Meningitis is an infection of the membranes surrounding the spinal cord and brain. It can be caused by a number of infectious agents. Viral meningitis is relatively benign, and those infected may recover without specific therapy. Bacterial meningitis—particularly meningococcal meningitis—can be acute and severe but is treatable if diagnosed early. The current outbreak is fungal meningitis, a rare form because fungi do not usually infect individuals with a healthy immune system. Unlike viral and bacterial meningitis, fungal meningitis is not contagious—and it is treatable if detected early.

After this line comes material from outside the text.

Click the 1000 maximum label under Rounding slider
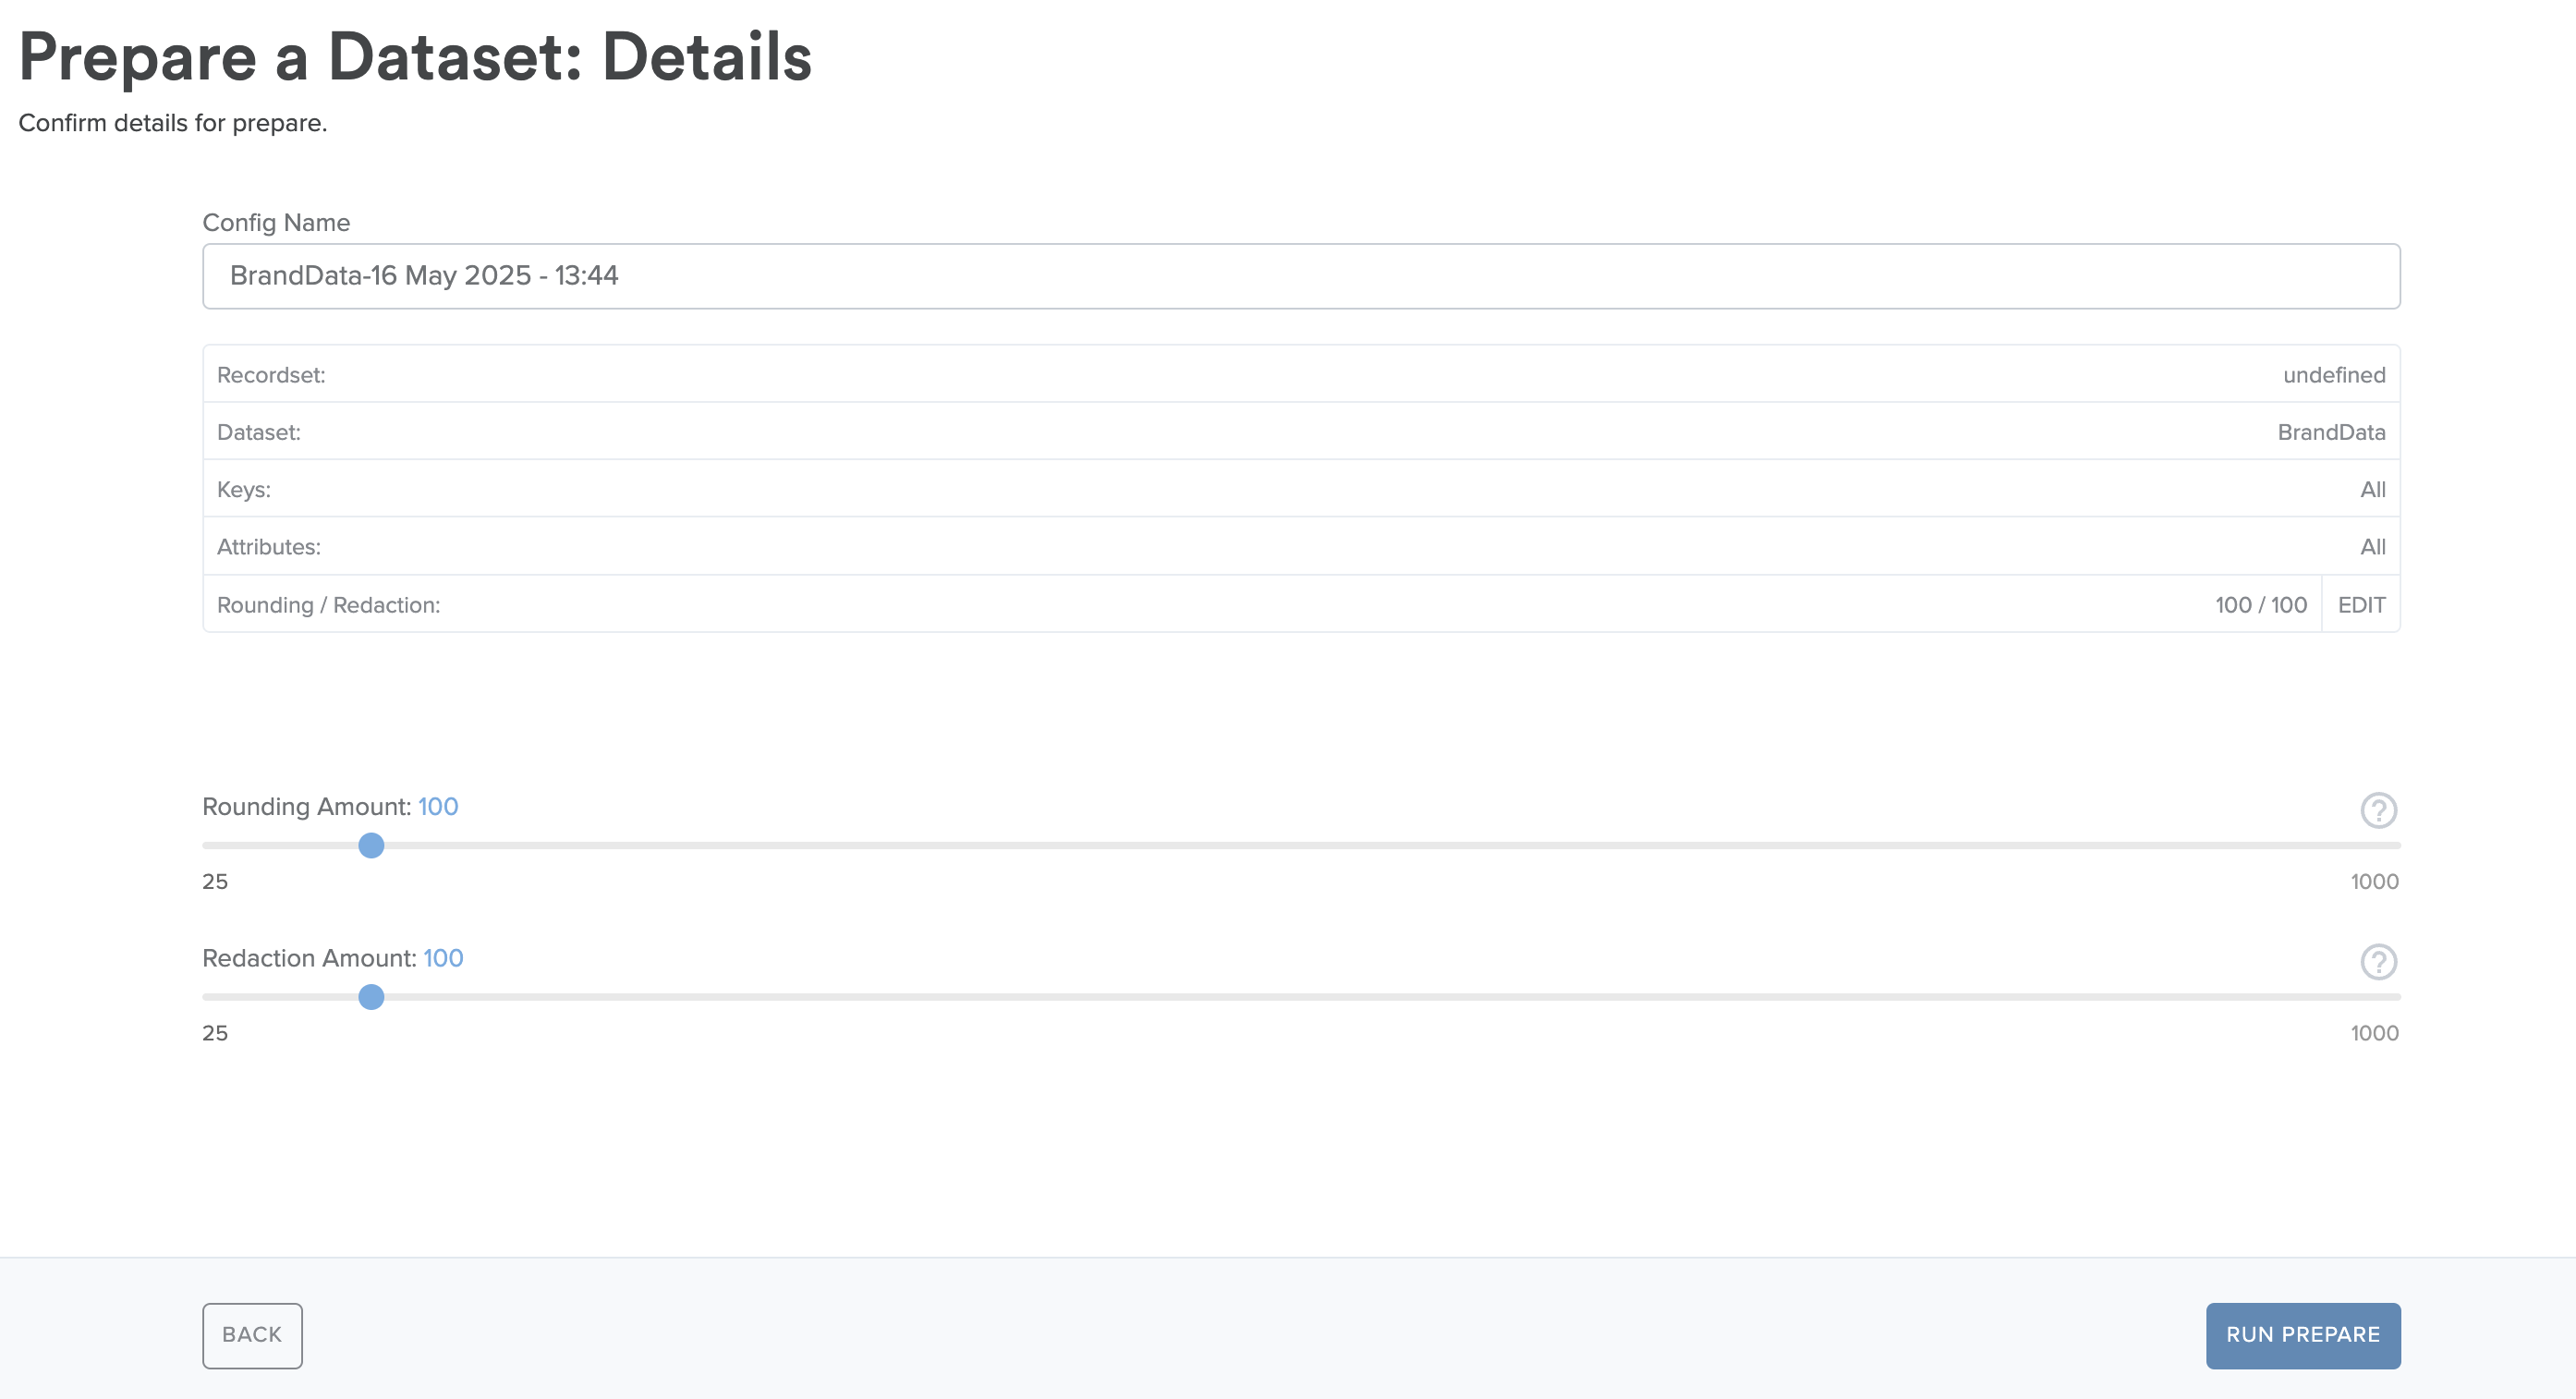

The tainted drug is preservative-free methylprednisolone acetate contaminated with different fungus species. The CDC has identified two kinds of fungi in the meningitis patients: Aspergillus, commonly found in moldy leaves, and Exserohilum, which is involved in wood rot. Epidural steroid injections—a procedure to relieve back pain—likely delivered the fungus adjacent to membranes surrounding the spinal cord, according to the ongoing investigation. The meningitis symptoms can take weeks or even months to develop.
The contaminated lots came from the New England Compounding Center beginning May 21. The center, which voluntarily recalled all its products last week, is a so-called compounding pharmacy: it creates tailored formulations of medications by packaging different doses or changing a medicine from solid to liquid, for example. Compounding facilities do not fall under the same regulatory categories as larger pharmaceutical companies.
To learn more about the outbreak, Scientific American spoke with William Schaffner, an infectious diseases specialist and chair of the Department of Preventive Medicine at Vanderbilt University School of Medicine. He describes what we know about fungal meningitis, how it is being treated and how the unfolding investigation may subject compounding facilities to closer scrutiny.
[An edited transcript of the interview follows.]
How many people are at risk in this outbreak?
The investigation indicates that there were over 17,000 vials of this potentially contaminated medication produced. There may be some variability from vial to vial within each batch. It has been estimated that something like 13,000 people were exposed to this medication; some of it hadn't been used yet by the time the alert went out, and some people received more than one dose. That's very large. If there is a silver lining in this dark cloud, it's that the proportion of people who received this medication who are actually getting sick is rather low. It looks to be less than 5 percent.
What are the symptoms?
The symptoms are insidious. They begin slowly and not very dramatically: fever and chills, headache and a stiff neck from the inflammation. People lose their appetite, feel ill, can be nauseated and can vomit. But there's something else that's subtle: It seems these fungi have the capacity to invade little blood vessels in and around the brain, cause bleeding and produce symptoms that mimic a stroke—difficulty speaking, loss of balance and trouble walking. Those symptoms can occur even without fever, so physicians have to learn that patients who present with stroke symptoms may actually be part of this.